* _EXERCISE_: In the copy, include no pictures. Reproduce the rest of the entries exactly.

* _Screenshot grounding data_:
* * * * *

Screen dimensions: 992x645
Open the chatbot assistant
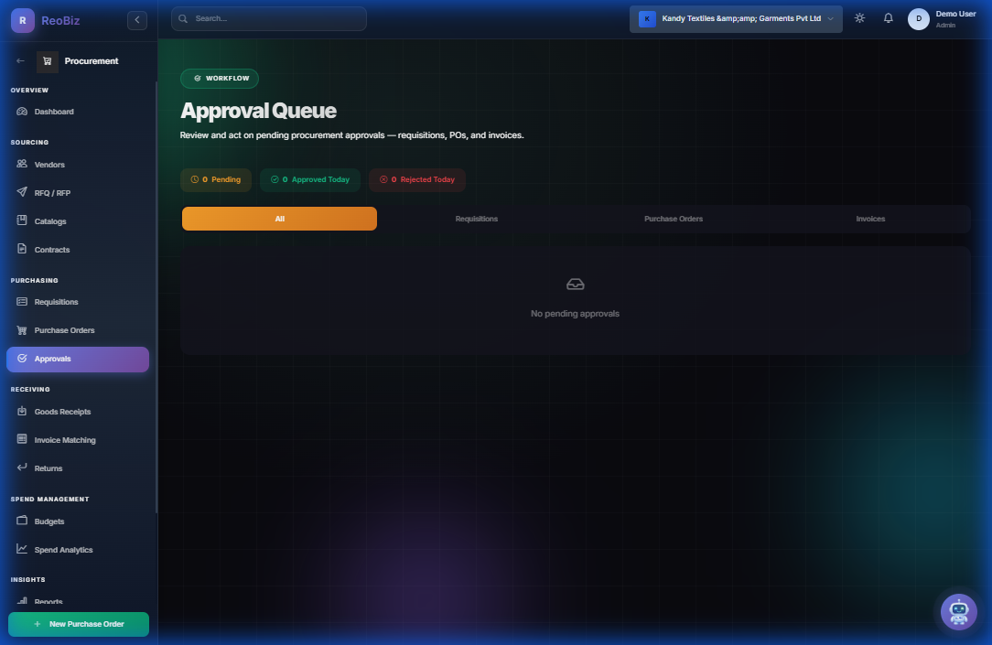958,611
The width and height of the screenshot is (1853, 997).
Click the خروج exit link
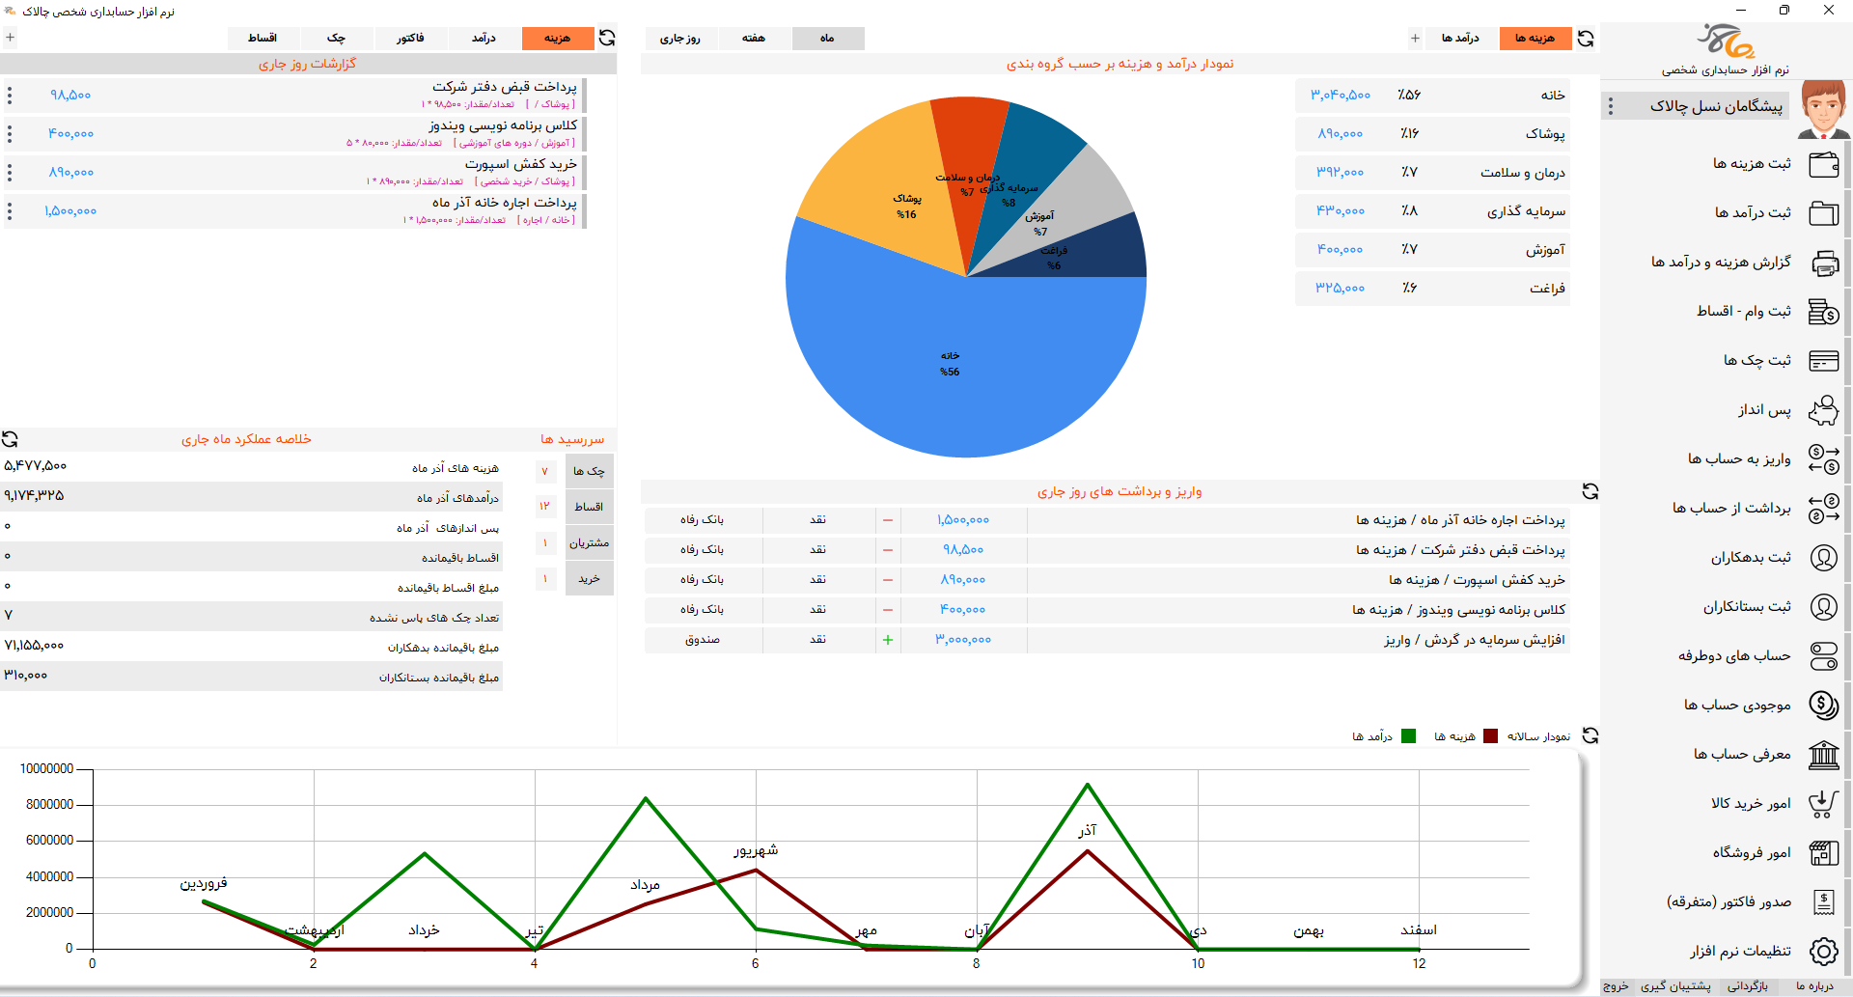pos(1616,986)
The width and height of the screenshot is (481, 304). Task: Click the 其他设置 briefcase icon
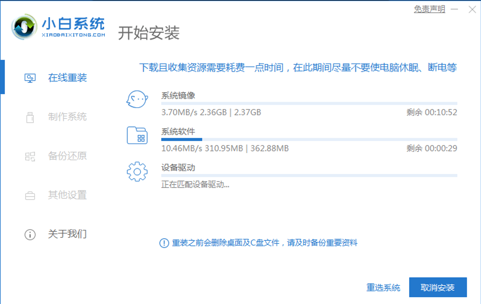click(30, 195)
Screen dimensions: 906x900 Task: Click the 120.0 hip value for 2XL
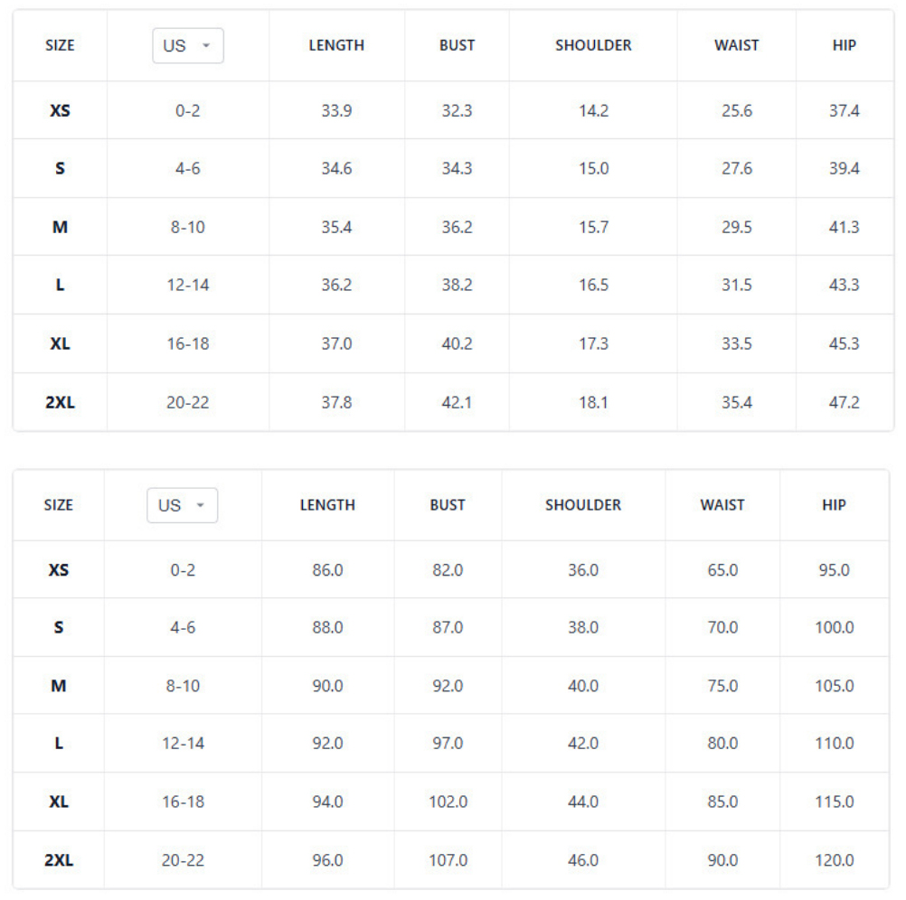click(x=834, y=860)
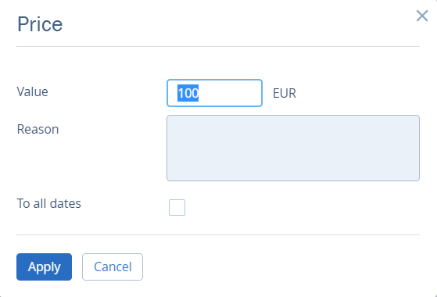The image size is (437, 297).
Task: Click the Price dialog heading
Action: click(40, 24)
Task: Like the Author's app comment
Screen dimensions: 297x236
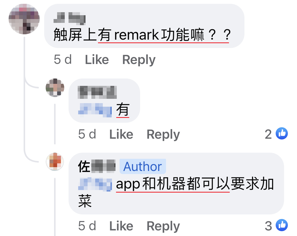Action: tap(121, 226)
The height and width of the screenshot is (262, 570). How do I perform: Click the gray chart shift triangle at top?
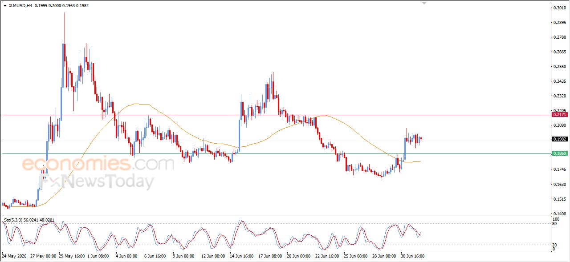click(x=424, y=3)
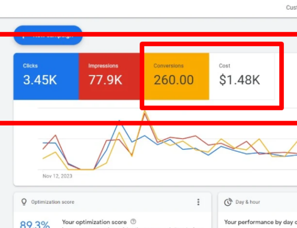297x228 pixels.
Task: Click the Your optimization score heading
Action: [94, 222]
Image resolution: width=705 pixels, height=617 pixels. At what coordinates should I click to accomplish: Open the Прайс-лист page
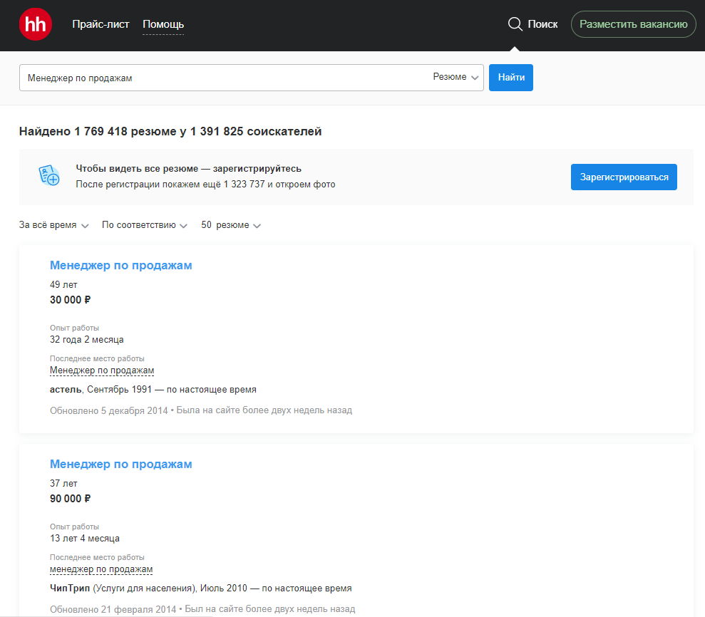click(100, 24)
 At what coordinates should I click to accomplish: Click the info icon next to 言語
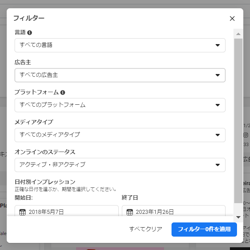[30, 33]
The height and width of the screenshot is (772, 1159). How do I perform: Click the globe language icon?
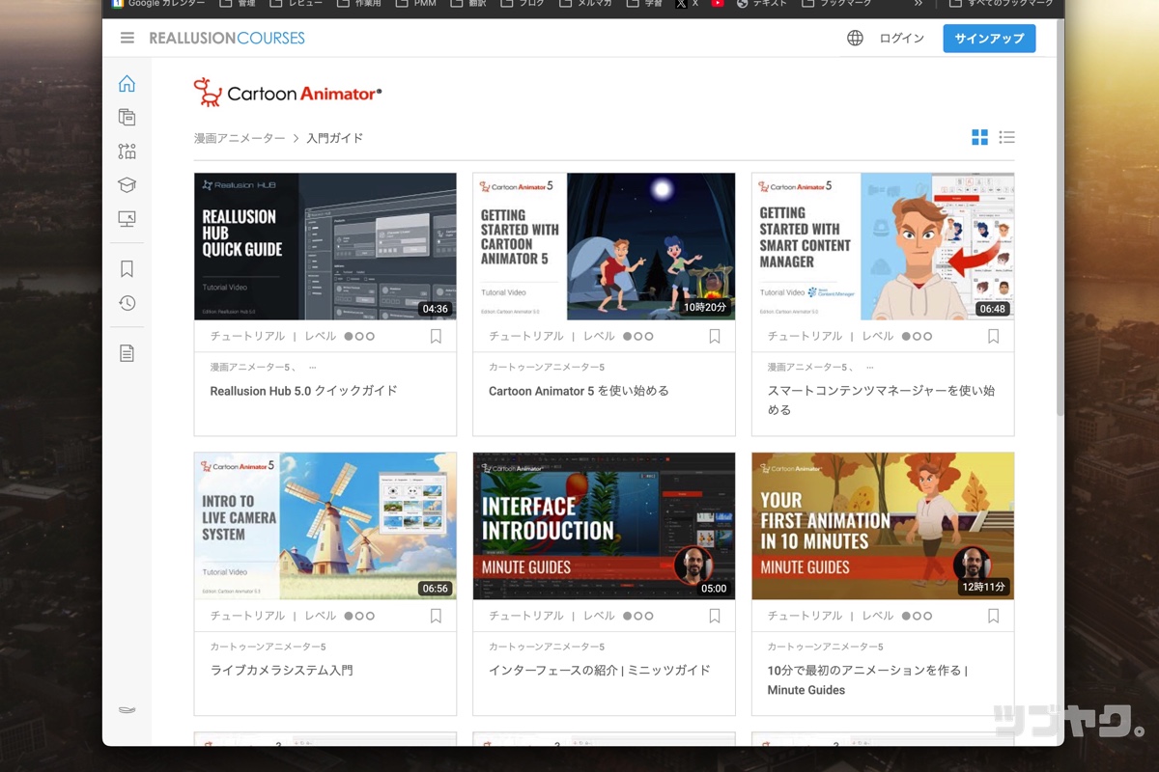[x=855, y=39]
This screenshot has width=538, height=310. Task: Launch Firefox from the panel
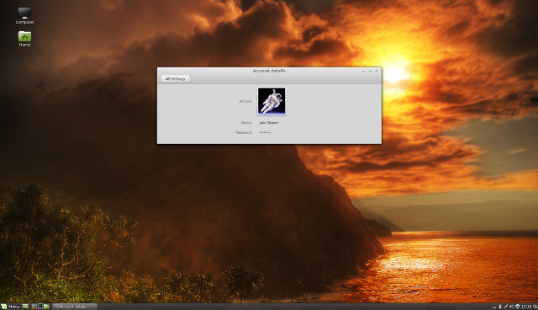coord(34,307)
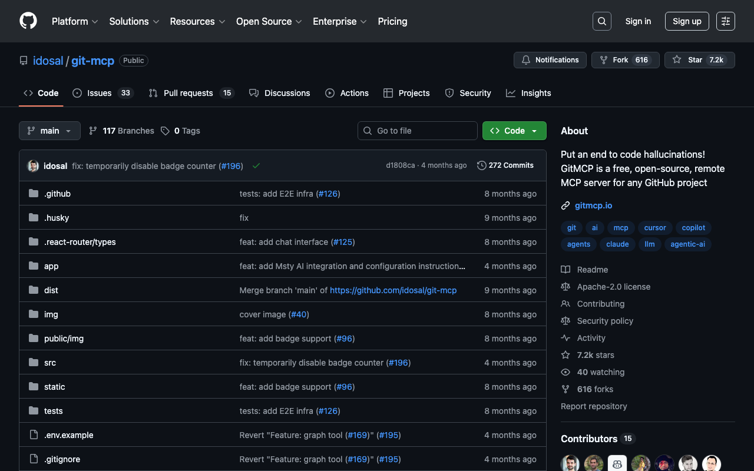Open the src folder

[x=50, y=363]
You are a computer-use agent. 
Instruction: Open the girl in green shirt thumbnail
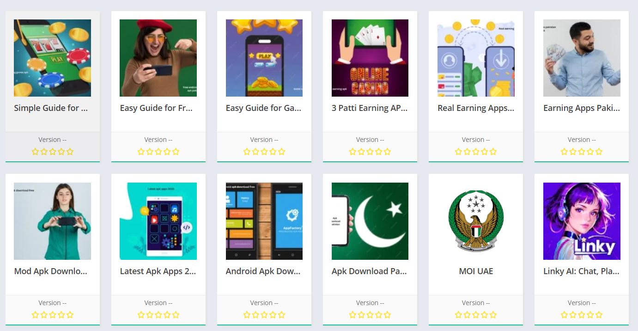(52, 221)
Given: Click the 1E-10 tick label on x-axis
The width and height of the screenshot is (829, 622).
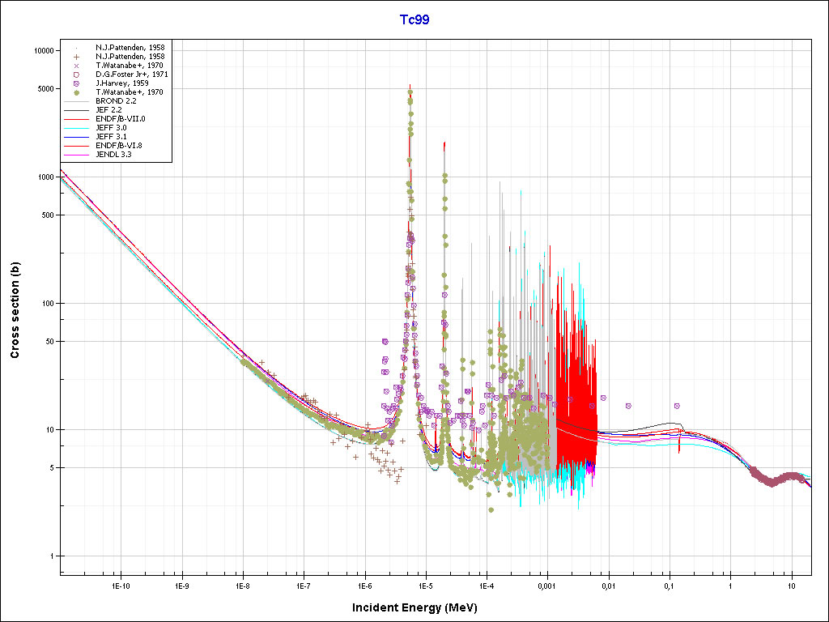Looking at the screenshot, I should pyautogui.click(x=121, y=585).
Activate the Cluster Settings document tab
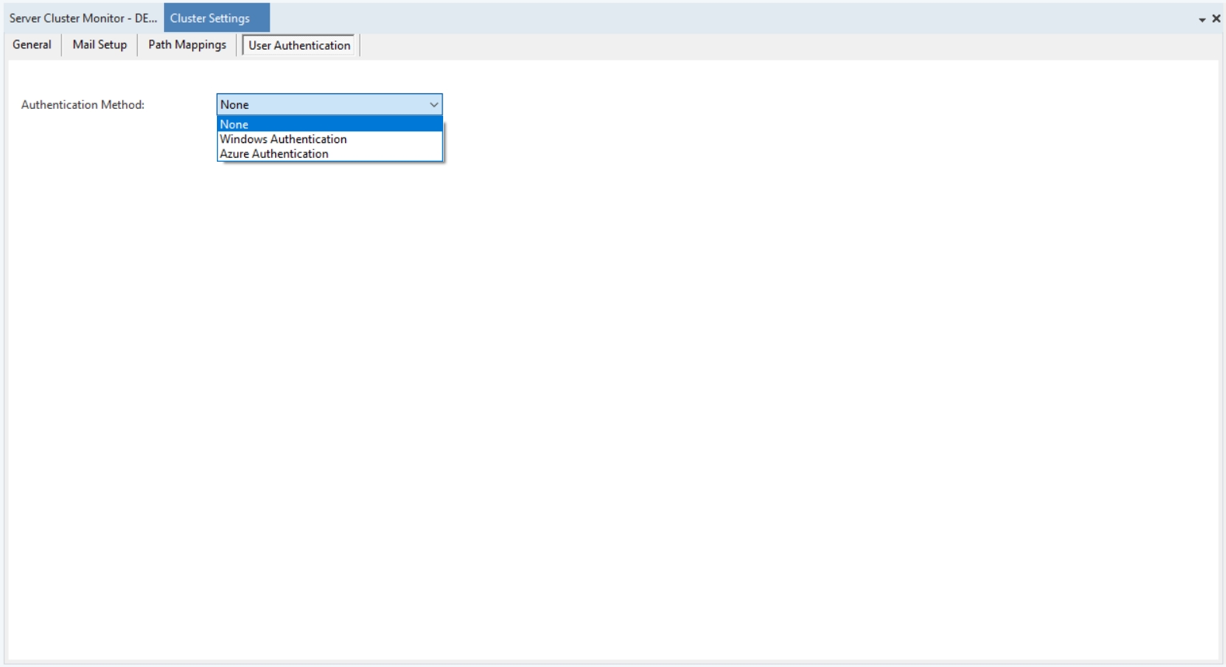The width and height of the screenshot is (1226, 667). [215, 18]
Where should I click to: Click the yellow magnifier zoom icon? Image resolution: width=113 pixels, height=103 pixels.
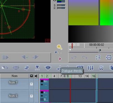coord(59,47)
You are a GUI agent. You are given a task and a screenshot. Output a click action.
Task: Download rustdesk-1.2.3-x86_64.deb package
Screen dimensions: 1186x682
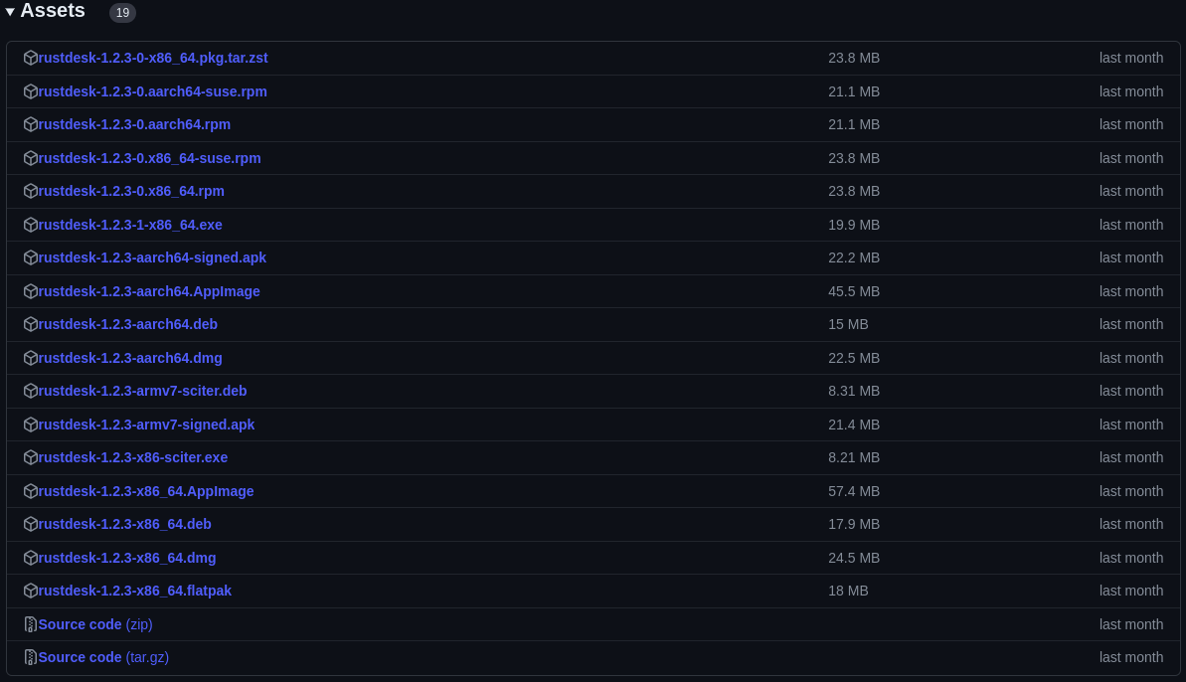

* * * * *

* _EXERCISE OUTPUT_:
Screen dimensions: 992x645
Open the chatbot assistant
958,611
The width and height of the screenshot is (1853, 997).
Click the خروج exit link
pos(1616,986)
The width and height of the screenshot is (481, 304). Task: Click the 其他设置 briefcase icon
click(30, 195)
Screen dimensions: 906x900 Task: Click the 120.0 hip value for 2XL
click(x=834, y=860)
The image size is (437, 297).
Task: Click the Price dialog heading
Action: click(40, 24)
Task: Like the Author's app comment
Screen dimensions: 297x236
Action: tap(121, 226)
The height and width of the screenshot is (262, 570). How do I perform: Click the gray chart shift triangle at top?
click(x=424, y=3)
297x228 pixels.
Task: Click the Your optimization score heading
Action: [94, 222]
Image resolution: width=705 pixels, height=617 pixels. At what coordinates should I click to accomplish: Open the Прайс-лист page
click(100, 24)
 At what coordinates should I click to accomplish: Click the info icon next to 言語
[30, 33]
The height and width of the screenshot is (772, 1159). How do I perform: Click the globe language icon?
[x=855, y=39]
This screenshot has width=538, height=310. Task: Launch Firefox from the panel
coord(34,307)
Open the src folder

[x=50, y=363]
You are a computer-use agent. 
Instruction: Open the girl in green shirt thumbnail
(52, 221)
Given: Click the 1E-10 tick label on x-axis
The width and height of the screenshot is (829, 622).
Looking at the screenshot, I should pyautogui.click(x=121, y=585).
Activate the Cluster Settings document tab
The width and height of the screenshot is (1226, 667). [215, 18]
Where should I click to: Click the yellow magnifier zoom icon? Image resolution: width=113 pixels, height=103 pixels.
coord(59,47)
You are a GUI agent. You are given a task and a screenshot. Output a click action.
Task: Download rustdesk-1.2.3-x86_64.deb package
Screen dimensions: 1186x682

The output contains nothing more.